I'm describing musical history that I know. Yes, both blues and jazz originated here. That's obvious. But yes it also exists in Africa (and throughout the world), even if imported as a style. You were trying to tell us it doesn't exist there, but it does.
The original point IIRC was that the musical elements, the sensibilities of spirit that brought it about, were re-membered (put back together) from the collective experience of Africa. Both Asclepias and I linked articles detailing how that worked. The fact that the exact same development didn't take place in the Caribbean is absolutely meaningless. The Caribbean would have had different circumstances around it, especially the French (e.g. Haiti) or Spanish (e.g. Cuba) colonizers that ran the places. These would develop into forms like Merengue and Rara and Charanga and Danzón and myriad others
again incorporating African approaches, especially to rhythm.
Or take the example of Brazil, a huge importer of West African slaves, where the wistful Portuguese Fado (which is what's going on in my avatar) was merged with the
Semba rhythms of Angola to produce the new form
Samba.

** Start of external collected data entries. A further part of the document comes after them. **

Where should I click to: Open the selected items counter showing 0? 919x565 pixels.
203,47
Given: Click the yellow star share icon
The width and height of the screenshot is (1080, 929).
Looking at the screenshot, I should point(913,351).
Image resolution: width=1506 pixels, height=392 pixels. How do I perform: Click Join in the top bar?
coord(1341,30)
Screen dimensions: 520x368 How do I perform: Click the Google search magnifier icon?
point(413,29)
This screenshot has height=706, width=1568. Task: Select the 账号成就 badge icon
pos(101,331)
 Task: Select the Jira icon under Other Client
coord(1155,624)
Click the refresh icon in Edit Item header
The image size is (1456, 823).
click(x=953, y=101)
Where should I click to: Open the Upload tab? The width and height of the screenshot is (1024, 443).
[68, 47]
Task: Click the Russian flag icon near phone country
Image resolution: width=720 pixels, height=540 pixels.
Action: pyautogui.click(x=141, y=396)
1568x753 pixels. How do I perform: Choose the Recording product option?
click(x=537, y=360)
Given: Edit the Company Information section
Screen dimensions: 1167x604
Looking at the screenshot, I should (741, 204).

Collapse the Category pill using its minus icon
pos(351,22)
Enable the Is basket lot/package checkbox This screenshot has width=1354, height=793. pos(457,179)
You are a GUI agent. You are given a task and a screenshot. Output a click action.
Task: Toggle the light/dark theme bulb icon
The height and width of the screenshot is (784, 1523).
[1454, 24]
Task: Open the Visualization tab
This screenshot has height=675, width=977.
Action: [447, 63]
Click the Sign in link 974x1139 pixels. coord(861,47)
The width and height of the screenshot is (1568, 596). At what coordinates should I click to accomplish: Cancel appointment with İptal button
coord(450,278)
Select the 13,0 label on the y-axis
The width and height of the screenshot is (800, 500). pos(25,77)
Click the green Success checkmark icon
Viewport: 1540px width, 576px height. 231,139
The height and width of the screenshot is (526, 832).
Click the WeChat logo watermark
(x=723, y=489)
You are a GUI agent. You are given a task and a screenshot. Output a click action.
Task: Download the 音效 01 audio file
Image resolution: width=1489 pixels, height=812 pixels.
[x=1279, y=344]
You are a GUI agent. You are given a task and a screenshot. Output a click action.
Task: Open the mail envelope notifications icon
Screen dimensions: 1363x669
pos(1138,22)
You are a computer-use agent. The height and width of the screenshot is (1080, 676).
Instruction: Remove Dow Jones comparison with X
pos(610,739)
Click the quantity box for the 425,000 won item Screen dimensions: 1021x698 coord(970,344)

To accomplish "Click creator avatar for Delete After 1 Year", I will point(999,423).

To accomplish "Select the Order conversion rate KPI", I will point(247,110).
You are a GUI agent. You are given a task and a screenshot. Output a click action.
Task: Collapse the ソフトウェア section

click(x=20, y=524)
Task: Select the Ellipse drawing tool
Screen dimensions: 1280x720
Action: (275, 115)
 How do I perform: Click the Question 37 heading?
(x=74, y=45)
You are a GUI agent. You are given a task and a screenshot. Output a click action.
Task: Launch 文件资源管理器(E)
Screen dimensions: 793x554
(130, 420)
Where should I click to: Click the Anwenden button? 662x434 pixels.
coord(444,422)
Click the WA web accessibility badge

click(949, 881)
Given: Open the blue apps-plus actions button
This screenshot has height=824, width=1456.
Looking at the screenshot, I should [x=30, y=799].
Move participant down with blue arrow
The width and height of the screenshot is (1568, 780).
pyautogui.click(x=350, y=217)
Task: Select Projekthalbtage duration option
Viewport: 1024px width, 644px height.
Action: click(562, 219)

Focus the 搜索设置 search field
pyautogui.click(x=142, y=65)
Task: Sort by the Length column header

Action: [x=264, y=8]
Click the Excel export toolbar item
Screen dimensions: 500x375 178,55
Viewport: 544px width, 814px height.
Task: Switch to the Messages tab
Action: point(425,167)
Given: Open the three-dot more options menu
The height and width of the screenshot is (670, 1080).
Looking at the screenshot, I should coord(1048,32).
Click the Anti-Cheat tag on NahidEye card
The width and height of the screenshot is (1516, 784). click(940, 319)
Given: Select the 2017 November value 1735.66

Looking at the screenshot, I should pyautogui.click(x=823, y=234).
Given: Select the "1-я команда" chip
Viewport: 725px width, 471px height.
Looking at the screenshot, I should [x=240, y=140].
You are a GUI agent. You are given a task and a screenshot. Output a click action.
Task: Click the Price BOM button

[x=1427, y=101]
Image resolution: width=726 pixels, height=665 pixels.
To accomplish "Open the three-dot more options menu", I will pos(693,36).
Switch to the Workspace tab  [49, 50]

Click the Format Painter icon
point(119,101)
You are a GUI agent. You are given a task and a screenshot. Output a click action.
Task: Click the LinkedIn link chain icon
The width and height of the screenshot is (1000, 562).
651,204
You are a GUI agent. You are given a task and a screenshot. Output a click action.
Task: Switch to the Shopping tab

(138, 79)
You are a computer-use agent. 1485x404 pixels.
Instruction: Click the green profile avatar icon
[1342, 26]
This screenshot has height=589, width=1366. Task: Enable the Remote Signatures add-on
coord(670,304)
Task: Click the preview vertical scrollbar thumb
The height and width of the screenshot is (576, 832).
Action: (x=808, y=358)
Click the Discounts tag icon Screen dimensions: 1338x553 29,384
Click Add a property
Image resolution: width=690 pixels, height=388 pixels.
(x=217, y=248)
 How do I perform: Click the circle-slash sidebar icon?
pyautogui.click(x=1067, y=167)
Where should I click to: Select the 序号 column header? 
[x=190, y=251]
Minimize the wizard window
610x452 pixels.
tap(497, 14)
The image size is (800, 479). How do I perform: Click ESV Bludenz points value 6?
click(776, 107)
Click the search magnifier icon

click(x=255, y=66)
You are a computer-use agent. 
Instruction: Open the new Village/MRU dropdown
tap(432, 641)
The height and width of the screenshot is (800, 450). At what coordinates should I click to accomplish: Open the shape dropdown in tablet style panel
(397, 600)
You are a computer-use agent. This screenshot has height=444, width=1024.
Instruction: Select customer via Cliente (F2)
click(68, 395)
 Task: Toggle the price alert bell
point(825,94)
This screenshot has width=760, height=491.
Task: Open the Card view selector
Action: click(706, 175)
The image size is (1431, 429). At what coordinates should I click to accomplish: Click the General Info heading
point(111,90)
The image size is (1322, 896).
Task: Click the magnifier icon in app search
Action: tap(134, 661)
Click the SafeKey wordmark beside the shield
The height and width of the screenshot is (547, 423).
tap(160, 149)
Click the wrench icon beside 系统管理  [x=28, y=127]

Or before that, take the same Portuguese melodious structure and introduce the uniquely African sense of
syncopation discussed earlier, and you get Chôro --- developed at the same time the same sense of syncopation was developing Ragtime ("ragged time") in this country, and using a markedly similar thematic structure of AA-BB-A-CC-AA:
ALL of these forms depend on vital ingredients from African culture --- without which they could not exist.
That's simple reality.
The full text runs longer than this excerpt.